### WHAT TO DO:
Copy every line below exactly.

### DATA:
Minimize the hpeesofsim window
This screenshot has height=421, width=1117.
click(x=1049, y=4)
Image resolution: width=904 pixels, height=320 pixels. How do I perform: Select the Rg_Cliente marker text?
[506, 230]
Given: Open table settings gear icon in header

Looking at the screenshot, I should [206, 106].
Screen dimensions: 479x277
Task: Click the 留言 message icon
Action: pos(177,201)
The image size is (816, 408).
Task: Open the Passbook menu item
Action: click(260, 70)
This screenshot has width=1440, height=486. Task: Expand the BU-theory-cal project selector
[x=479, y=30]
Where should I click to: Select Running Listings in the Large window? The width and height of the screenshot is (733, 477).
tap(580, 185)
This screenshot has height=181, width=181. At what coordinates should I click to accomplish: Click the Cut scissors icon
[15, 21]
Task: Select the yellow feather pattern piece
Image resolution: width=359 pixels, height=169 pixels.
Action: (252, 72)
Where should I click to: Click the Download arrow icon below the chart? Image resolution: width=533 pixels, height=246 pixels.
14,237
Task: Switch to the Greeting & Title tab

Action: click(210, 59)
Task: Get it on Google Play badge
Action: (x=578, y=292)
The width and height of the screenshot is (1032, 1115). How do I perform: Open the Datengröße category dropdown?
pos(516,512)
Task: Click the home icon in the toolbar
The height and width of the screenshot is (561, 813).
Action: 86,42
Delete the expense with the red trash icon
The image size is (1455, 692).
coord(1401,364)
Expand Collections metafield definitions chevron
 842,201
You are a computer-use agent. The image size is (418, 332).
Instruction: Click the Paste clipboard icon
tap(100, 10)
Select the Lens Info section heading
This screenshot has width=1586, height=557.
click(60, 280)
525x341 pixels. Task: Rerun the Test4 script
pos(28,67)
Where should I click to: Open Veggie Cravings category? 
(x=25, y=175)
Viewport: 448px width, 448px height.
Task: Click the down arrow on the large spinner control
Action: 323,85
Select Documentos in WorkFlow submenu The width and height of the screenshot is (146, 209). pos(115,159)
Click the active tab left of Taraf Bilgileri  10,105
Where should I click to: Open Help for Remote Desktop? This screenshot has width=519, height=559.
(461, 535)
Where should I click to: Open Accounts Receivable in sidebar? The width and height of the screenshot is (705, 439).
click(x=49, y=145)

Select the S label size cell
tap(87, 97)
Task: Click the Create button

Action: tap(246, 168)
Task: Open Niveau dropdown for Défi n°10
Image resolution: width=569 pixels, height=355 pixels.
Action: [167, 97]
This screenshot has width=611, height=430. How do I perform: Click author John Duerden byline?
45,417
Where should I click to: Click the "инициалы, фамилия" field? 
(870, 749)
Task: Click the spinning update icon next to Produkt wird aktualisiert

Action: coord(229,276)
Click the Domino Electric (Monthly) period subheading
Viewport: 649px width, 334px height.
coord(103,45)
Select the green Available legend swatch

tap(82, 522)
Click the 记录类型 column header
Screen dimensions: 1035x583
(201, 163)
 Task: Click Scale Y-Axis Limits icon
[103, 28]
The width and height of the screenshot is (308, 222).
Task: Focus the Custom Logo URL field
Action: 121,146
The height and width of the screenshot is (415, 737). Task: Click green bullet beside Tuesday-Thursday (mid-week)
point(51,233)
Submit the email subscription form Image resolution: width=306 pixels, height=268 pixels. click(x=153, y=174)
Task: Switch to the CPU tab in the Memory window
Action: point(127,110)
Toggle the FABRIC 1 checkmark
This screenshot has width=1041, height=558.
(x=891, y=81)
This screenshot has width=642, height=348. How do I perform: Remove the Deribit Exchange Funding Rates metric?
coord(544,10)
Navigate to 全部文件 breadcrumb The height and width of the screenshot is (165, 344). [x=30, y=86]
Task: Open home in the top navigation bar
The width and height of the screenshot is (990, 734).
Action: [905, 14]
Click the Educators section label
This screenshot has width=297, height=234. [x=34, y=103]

### SOLUTION TO THIS EXERCISE:
Minimize the hpeesofsim window
This screenshot has height=421, width=1117.
click(x=1049, y=4)
Image resolution: width=904 pixels, height=320 pixels. How do I perform: Select the Rg_Cliente marker text?
[506, 230]
Given: Open table settings gear icon in header

Looking at the screenshot, I should [206, 106].
Screen dimensions: 479x277
Task: Click the 留言 message icon
Action: pos(177,201)
The image size is (816, 408).
Task: Open the Passbook menu item
Action: click(260, 70)
This screenshot has width=1440, height=486. Task: Expand the BU-theory-cal project selector
[x=479, y=30]
Where should I click to: Select Running Listings in the Large window? The width and height of the screenshot is (733, 477).
tap(580, 185)
This screenshot has height=181, width=181. At what coordinates should I click to accomplish: Click the Cut scissors icon
[15, 21]
Task: Select the yellow feather pattern piece
Image resolution: width=359 pixels, height=169 pixels.
Action: (252, 72)
Where should I click to: Click the Download arrow icon below the chart? Image resolution: width=533 pixels, height=246 pixels.
14,237
Task: Switch to the Greeting & Title tab

Action: click(210, 59)
Task: Get it on Google Play badge
Action: (x=578, y=292)
The width and height of the screenshot is (1032, 1115). How do I perform: Open the Datengröße category dropdown?
pos(516,512)
Task: Click the home icon in the toolbar
The height and width of the screenshot is (561, 813).
Action: 86,42
Delete the expense with the red trash icon
The image size is (1455, 692).
coord(1401,364)
Expand Collections metafield definitions chevron
 842,201
You are a computer-use agent. The image size is (418, 332).
Instruction: Click the Paste clipboard icon
tap(100, 10)
Select the Lens Info section heading
This screenshot has width=1586, height=557.
click(60, 280)
525x341 pixels. Task: Rerun the Test4 script
pos(28,67)
Where should I click to: Open Veggie Cravings category? 
(x=25, y=175)
Viewport: 448px width, 448px height.
Task: Click the down arrow on the large spinner control
Action: 323,85
Select Documentos in WorkFlow submenu The width and height of the screenshot is (146, 209). pos(115,159)
Click the active tab left of Taraf Bilgileri  10,105
Where should I click to: Open Help for Remote Desktop? This screenshot has width=519, height=559.
(461, 535)
Where should I click to: Open Accounts Receivable in sidebar? The width and height of the screenshot is (705, 439).
click(x=49, y=145)

Select the S label size cell
tap(87, 97)
Task: Click the Create button

Action: tap(246, 168)
Task: Open Niveau dropdown for Défi n°10
Image resolution: width=569 pixels, height=355 pixels.
Action: [167, 97]
This screenshot has width=611, height=430. How do I perform: Click author John Duerden byline?
45,417
Where should I click to: Click the "инициалы, фамилия" field? 
(870, 749)
Task: Click the spinning update icon next to Produkt wird aktualisiert

Action: coord(229,276)
Click the Domino Electric (Monthly) period subheading
Viewport: 649px width, 334px height.
coord(103,45)
Select the green Available legend swatch

tap(82, 522)
Click the 记录类型 column header
Screen dimensions: 1035x583
(201, 163)
 Task: Click Scale Y-Axis Limits icon
[103, 28]
The width and height of the screenshot is (308, 222).
Task: Focus the Custom Logo URL field
Action: 121,146
The height and width of the screenshot is (415, 737). Task: Click green bullet beside Tuesday-Thursday (mid-week)
point(51,233)
Submit the email subscription form Image resolution: width=306 pixels, height=268 pixels. click(x=153, y=174)
Task: Switch to the CPU tab in the Memory window
Action: point(127,110)
Toggle the FABRIC 1 checkmark
This screenshot has width=1041, height=558.
(x=891, y=81)
This screenshot has width=642, height=348. How do I perform: Remove the Deribit Exchange Funding Rates metric?
coord(544,10)
Navigate to 全部文件 breadcrumb The height and width of the screenshot is (165, 344). [x=30, y=86]
Task: Open home in the top navigation bar
The width and height of the screenshot is (990, 734).
Action: [905, 14]
Click the Educators section label
This screenshot has width=297, height=234. [x=34, y=103]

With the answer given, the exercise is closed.